- [TASK DESCRIPTION]:
Could you give the records below again exactly as they stand?

- [RECORD EXTRACTS]:
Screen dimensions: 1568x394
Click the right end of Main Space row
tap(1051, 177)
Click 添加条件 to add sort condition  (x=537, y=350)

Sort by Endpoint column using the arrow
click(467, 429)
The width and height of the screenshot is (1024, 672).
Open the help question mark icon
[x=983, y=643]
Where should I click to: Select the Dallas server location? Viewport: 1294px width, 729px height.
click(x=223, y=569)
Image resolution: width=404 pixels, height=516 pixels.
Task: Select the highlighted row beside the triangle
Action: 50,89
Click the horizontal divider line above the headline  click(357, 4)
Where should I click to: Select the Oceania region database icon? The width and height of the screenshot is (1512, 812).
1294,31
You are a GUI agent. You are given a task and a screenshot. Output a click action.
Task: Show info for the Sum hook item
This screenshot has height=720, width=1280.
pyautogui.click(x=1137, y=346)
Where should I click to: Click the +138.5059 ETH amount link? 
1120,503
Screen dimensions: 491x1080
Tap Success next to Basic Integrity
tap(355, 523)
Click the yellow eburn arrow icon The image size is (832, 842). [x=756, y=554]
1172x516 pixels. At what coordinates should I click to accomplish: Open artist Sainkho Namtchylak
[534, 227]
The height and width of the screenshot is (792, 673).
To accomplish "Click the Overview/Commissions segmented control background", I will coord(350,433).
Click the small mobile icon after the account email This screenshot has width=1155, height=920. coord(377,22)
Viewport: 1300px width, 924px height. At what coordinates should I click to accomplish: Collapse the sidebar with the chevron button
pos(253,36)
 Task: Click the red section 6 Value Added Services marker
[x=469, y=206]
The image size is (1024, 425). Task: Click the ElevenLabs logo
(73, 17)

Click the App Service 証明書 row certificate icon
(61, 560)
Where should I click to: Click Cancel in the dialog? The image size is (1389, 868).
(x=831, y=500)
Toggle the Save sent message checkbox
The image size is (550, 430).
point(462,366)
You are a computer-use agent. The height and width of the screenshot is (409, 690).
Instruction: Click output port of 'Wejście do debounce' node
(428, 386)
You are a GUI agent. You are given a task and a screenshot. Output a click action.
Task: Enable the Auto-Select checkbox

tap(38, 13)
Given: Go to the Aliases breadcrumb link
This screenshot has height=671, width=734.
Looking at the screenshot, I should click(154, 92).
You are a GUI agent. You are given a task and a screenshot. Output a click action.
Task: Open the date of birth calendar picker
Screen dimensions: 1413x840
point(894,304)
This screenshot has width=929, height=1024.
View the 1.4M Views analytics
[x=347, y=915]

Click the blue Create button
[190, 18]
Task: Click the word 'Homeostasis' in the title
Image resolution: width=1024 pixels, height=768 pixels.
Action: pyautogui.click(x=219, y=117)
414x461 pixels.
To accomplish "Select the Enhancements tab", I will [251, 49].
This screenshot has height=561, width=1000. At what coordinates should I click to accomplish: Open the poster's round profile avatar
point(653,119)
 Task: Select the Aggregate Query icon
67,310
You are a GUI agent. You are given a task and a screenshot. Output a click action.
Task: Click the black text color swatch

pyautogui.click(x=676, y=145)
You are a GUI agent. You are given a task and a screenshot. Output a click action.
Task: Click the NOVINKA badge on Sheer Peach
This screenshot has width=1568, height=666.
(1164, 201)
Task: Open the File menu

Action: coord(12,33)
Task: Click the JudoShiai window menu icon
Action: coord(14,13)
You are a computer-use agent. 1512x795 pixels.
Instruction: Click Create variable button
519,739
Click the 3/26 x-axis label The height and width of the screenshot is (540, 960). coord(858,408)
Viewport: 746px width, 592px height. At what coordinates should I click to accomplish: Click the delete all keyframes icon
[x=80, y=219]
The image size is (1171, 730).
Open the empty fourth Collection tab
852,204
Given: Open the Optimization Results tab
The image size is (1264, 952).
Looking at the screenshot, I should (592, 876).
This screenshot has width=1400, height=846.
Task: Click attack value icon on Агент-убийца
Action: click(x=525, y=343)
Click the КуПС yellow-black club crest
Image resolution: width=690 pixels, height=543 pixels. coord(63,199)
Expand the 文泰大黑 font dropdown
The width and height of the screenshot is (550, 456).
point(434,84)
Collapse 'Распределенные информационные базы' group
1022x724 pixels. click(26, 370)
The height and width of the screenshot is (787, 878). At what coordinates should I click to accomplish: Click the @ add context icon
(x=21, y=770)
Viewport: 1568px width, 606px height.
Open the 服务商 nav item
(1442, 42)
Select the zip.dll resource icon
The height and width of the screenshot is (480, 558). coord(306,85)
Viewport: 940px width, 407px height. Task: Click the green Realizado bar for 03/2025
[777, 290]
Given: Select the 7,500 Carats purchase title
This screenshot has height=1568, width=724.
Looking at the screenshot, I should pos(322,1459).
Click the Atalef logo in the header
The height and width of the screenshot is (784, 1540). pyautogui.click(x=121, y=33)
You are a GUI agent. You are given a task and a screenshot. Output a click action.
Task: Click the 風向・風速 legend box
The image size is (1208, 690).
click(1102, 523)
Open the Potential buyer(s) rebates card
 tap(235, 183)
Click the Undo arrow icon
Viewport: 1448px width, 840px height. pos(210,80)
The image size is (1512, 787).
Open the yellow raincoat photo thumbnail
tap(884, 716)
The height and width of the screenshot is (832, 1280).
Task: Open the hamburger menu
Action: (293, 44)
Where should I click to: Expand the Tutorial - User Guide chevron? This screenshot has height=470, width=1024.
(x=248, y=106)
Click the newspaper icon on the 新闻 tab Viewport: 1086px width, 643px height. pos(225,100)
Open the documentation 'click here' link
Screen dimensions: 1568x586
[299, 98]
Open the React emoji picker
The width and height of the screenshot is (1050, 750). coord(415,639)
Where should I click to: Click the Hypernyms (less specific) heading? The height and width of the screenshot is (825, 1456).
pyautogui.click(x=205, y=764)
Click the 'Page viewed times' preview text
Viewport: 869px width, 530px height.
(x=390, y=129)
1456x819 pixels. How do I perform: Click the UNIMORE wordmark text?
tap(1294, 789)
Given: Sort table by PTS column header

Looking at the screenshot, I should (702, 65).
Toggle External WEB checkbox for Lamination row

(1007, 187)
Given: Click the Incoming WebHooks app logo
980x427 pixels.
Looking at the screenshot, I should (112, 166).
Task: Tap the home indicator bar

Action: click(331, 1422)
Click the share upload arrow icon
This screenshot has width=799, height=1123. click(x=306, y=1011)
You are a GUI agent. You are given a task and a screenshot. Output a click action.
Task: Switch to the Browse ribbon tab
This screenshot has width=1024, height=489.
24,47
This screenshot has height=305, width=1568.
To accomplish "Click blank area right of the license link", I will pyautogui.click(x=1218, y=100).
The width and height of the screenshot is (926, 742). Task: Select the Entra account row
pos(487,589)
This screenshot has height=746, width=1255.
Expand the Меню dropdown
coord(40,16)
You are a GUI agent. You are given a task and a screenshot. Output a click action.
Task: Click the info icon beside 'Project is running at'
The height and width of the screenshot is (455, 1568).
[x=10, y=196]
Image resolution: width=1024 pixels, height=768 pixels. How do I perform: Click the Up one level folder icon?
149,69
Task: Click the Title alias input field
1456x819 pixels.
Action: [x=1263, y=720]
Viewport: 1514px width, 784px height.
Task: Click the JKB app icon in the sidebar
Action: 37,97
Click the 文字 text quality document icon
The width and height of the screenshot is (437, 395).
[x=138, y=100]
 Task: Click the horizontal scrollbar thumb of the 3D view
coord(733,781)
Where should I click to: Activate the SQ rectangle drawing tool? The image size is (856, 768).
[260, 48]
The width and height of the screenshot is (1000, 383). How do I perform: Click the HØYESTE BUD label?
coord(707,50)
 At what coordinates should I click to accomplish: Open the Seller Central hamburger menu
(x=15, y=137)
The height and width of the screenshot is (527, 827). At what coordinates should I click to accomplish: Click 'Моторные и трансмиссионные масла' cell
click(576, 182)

- [ANSWER TO THE EXERCISE]:
Screen dimensions: 1568x394
Click the right end of Main Space row
tap(1051, 177)
Click 添加条件 to add sort condition  (x=537, y=350)

Sort by Endpoint column using the arrow
click(467, 429)
The width and height of the screenshot is (1024, 672).
Open the help question mark icon
[x=983, y=643]
Where should I click to: Select the Dallas server location? Viewport: 1294px width, 729px height.
click(x=223, y=569)
Image resolution: width=404 pixels, height=516 pixels.
Task: Select the highlighted row beside the triangle
Action: 50,89
Click the horizontal divider line above the headline  click(357, 4)
Where should I click to: Select the Oceania region database icon? The width and height of the screenshot is (1512, 812).
1294,31
You are a GUI agent. You are given a task and a screenshot. Output a click action.
Task: Show info for the Sum hook item
This screenshot has height=720, width=1280.
pyautogui.click(x=1137, y=346)
Where should I click to: Click the +138.5059 ETH amount link? 
1120,503
Screen dimensions: 491x1080
Tap Success next to Basic Integrity
tap(355, 523)
Click the yellow eburn arrow icon The image size is (832, 842). [x=756, y=554]
1172x516 pixels. At what coordinates should I click to accomplish: Open artist Sainkho Namtchylak
[534, 227]
The height and width of the screenshot is (792, 673).
To accomplish "Click the Overview/Commissions segmented control background", I will coord(350,433).
Click the small mobile icon after the account email This screenshot has width=1155, height=920. coord(377,22)
Viewport: 1300px width, 924px height. At what coordinates should I click to accomplish: Collapse the sidebar with the chevron button
pos(253,36)
 Task: Click the red section 6 Value Added Services marker
[x=469, y=206]
The image size is (1024, 425). Task: Click the ElevenLabs logo
(73, 17)

Click the App Service 証明書 row certificate icon
(61, 560)
Where should I click to: Click Cancel in the dialog? The image size is (1389, 868).
(x=831, y=500)
Toggle the Save sent message checkbox
The image size is (550, 430).
point(462,366)
You are a computer-use agent. The height and width of the screenshot is (409, 690).
Instruction: Click output port of 'Wejście do debounce' node
(428, 386)
You are a GUI agent. You are given a task and a screenshot. Output a click action.
Task: Enable the Auto-Select checkbox

tap(38, 13)
Given: Go to the Aliases breadcrumb link
This screenshot has height=671, width=734.
Looking at the screenshot, I should click(154, 92).
You are a GUI agent. You are given a task and a screenshot. Output a click action.
Task: Open the date of birth calendar picker
Screen dimensions: 1413x840
point(894,304)
This screenshot has width=929, height=1024.
View the 1.4M Views analytics
[x=347, y=915]

Click the blue Create button
[190, 18]
Task: Click the word 'Homeostasis' in the title
Image resolution: width=1024 pixels, height=768 pixels.
Action: pyautogui.click(x=219, y=117)
414x461 pixels.
To accomplish "Select the Enhancements tab", I will [251, 49].
This screenshot has height=561, width=1000. At what coordinates should I click to accomplish: Open the poster's round profile avatar
point(653,119)
 Task: Select the Aggregate Query icon
67,310
You are a GUI agent. You are given a task and a screenshot. Output a click action.
Task: Click the black text color swatch

pyautogui.click(x=676, y=145)
You are a GUI agent. You are given a task and a screenshot. Output a click action.
Task: Click the NOVINKA badge on Sheer Peach
This screenshot has width=1568, height=666.
(1164, 201)
Task: Open the File menu

Action: coord(12,33)
Task: Click the JudoShiai window menu icon
Action: coord(14,13)
You are a computer-use agent. 1512x795 pixels.
Instruction: Click Create variable button
519,739
Click the 3/26 x-axis label The height and width of the screenshot is (540, 960). coord(858,408)
Viewport: 746px width, 592px height. At what coordinates should I click to accomplish: Click the delete all keyframes icon
[x=80, y=219]
The image size is (1171, 730).
Open the empty fourth Collection tab
852,204
Given: Open the Optimization Results tab
The image size is (1264, 952).
Looking at the screenshot, I should (592, 876).
This screenshot has width=1400, height=846.
Task: Click attack value icon on Агент-убийца
Action: click(x=525, y=343)
Click the КуПС yellow-black club crest
Image resolution: width=690 pixels, height=543 pixels. coord(63,199)
Expand the 文泰大黑 font dropdown
The width and height of the screenshot is (550, 456).
point(434,84)
Collapse 'Распределенные информационные базы' group
1022x724 pixels. click(26, 370)
The height and width of the screenshot is (787, 878). At what coordinates should I click to accomplish: Click the @ add context icon
(x=21, y=770)
Viewport: 1568px width, 606px height.
Open the 服务商 nav item
(1442, 42)
Select the zip.dll resource icon
The height and width of the screenshot is (480, 558). coord(306,85)
Viewport: 940px width, 407px height. Task: Click the green Realizado bar for 03/2025
[777, 290]
Given: Select the 7,500 Carats purchase title
This screenshot has height=1568, width=724.
Looking at the screenshot, I should pos(322,1459).
Click the Atalef logo in the header
The height and width of the screenshot is (784, 1540). pyautogui.click(x=121, y=33)
You are a GUI agent. You are given a task and a screenshot. Output a click action.
Task: Click the 風向・風速 legend box
The image size is (1208, 690).
click(1102, 523)
Open the Potential buyer(s) rebates card
 tap(235, 183)
Click the Undo arrow icon
Viewport: 1448px width, 840px height. pos(210,80)
The image size is (1512, 787).
Open the yellow raincoat photo thumbnail
tap(884, 716)
The height and width of the screenshot is (832, 1280).
Task: Open the hamburger menu
Action: (293, 44)
Where should I click to: Expand the Tutorial - User Guide chevron? This screenshot has height=470, width=1024.
(x=248, y=106)
Click the newspaper icon on the 新闻 tab Viewport: 1086px width, 643px height. pos(225,100)
Open the documentation 'click here' link
Screen dimensions: 1568x586
[299, 98]
Open the React emoji picker
The width and height of the screenshot is (1050, 750). coord(415,639)
Where should I click to: Click the Hypernyms (less specific) heading? The height and width of the screenshot is (825, 1456).
pyautogui.click(x=205, y=764)
Click the 'Page viewed times' preview text
Viewport: 869px width, 530px height.
(x=390, y=129)
1456x819 pixels. How do I perform: Click the UNIMORE wordmark text?
tap(1294, 789)
Given: Sort table by PTS column header

Looking at the screenshot, I should (702, 65).
Toggle External WEB checkbox for Lamination row

(1007, 187)
Given: Click the Incoming WebHooks app logo
980x427 pixels.
Looking at the screenshot, I should (112, 166).
Task: Tap the home indicator bar

Action: click(331, 1422)
Click the share upload arrow icon
This screenshot has width=799, height=1123. click(x=306, y=1011)
You are a GUI agent. You are given a task and a screenshot. Output a click action.
Task: Switch to the Browse ribbon tab
This screenshot has width=1024, height=489.
24,47
This screenshot has height=305, width=1568.
To accomplish "Click blank area right of the license link", I will pyautogui.click(x=1218, y=100).
The width and height of the screenshot is (926, 742). Task: Select the Entra account row
pos(487,589)
This screenshot has height=746, width=1255.
Expand the Меню dropdown
coord(40,16)
You are a GUI agent. You are given a task and a screenshot. Output a click action.
Task: Click the info icon beside 'Project is running at'
The height and width of the screenshot is (455, 1568).
[x=10, y=196]
Image resolution: width=1024 pixels, height=768 pixels. How do I perform: Click the Up one level folder icon?
149,69
Task: Click the Title alias input field
1456x819 pixels.
Action: [x=1263, y=720]
Viewport: 1514px width, 784px height.
Task: Click the JKB app icon in the sidebar
Action: 37,97
Click the 文字 text quality document icon
The width and height of the screenshot is (437, 395).
[x=138, y=100]
 Task: Click the horizontal scrollbar thumb of the 3D view
coord(733,781)
Where should I click to: Activate the SQ rectangle drawing tool? The image size is (856, 768).
[260, 48]
The width and height of the screenshot is (1000, 383). How do I perform: Click the HØYESTE BUD label?
coord(707,50)
 At what coordinates should I click to accomplish: Open the Seller Central hamburger menu
(x=15, y=137)
The height and width of the screenshot is (527, 827). At what coordinates should I click to accomplish: Click 'Моторные и трансмиссионные масла' cell
click(576, 182)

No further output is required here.